4. The trajectory calculation system according to claim 2,

wherein the trajectory calculation unit sets the initial value of the curvature radius of the arcuate trajectory to a maximum value in accordance with the kinematic parameter of the conveying equipment.

5. The trajectory calculation system according to claim 2,

wherein the trajectory calculation unit generates the arcuate trajectory from first, second and third points in the waypoint information, while setting a tangent point of an arc, which is in contact with a first line segment that connects the first and second points and a second line segment that connects the second and third points, with the first line segment as a start point of the arcuate trajectory, and setting a tangent point of the arc with the second line segment as an end point of the arcuate trajectory, and

the trajectory calculation unit generates the candidate of the arcuate trajectory by increasing or decreasing a distance between the second point and a center point of the arc and a curvature radius of the arc, which define the arcuate trajectory, by a predetermined unit.

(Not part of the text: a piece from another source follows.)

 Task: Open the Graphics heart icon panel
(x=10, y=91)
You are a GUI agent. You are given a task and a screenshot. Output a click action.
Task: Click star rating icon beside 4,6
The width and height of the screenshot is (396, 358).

6. The trajectory calculation system according to claim 3,

wherein the posture calculation unit sets the initial value of the angle of the suspension posture to an angle at which a long axis direction of the conveyance object is maintained relatively in a direction parallel to a tangent of the arcuate trajectory.

7. The trajectory calculation system according to claim 3,

wherein the posture calculation unit generates the candidate of the suspension posture by increasing or decreasing a first angle, which defines the suspension posture, by a predetermined unit.

8. The trajectory calculation system according to claim 1, further comprising:

a basic suspension posture calculation unit,

wherein the basic suspension posture calculation unit calculates the suspension posture of the conveyance object by the conveying equipment based on an equation of motion in accordance with the kinematic parameter of the conveying equipment, and sets the calculated suspension posture as a basic suspension posture for the generation of the candidate of the suspension posture.

9. The trajectory calculation system according to claim 1, further comprising:

a basic suspension posture calculation unit,

wherein the basic suspension posture calculation unit calculates a suspension posture of the conveyance object by calculating a long axis direction of the conveyance object from a model having a three-dimensional shape of the conveyance object data and rotating the model so that the long axis direction is aligned with a direction of a tangent of the trajectory, and sets the calculated suspension posture as a basic suspension posture for the generation of the candidate of the suspension posture.

10. The trajectory calculation system according to claim 1, further comprising:

a basic suspension posture calculation unit,

wherein the basic suspension posture calculation unit displays a three-dimensional shape of the conveyance object on a screen by using the conveyance object data, and sets a suspension posture of the conveyance object by the conveying equipment, which is adjusted by moving and rotating the conveyance object based on an operation of an operator on the screen, as a basic suspension posture for the generation of the candidate of the suspension posture.

11. The trajectory calculation system according to claim 1, further comprising:

a basic suspension posture calculation unit,

wherein the basic suspension posture calculation unit sets a suspension posture, which is selected based on an operation of an operator among a plurality of patterns of the suspension posture set in advance, as a basic suspension posture for the generation of the candidate of the suspension posture.

12. The trajectory calculation system according to claim 1,

wherein the storage unit stores three-dimensional shape data of the conveying equipment,

the interference calculation unit determines an interference state between the suspension posture of the conveyance object and the conveying equipment on the trajectory with respect to the candidate of the trajectory by using the three-dimensional shape data of the conveying equipment, and

the path calculation unit determines a trajectory without interference between the conveyance object and the conveying equipment.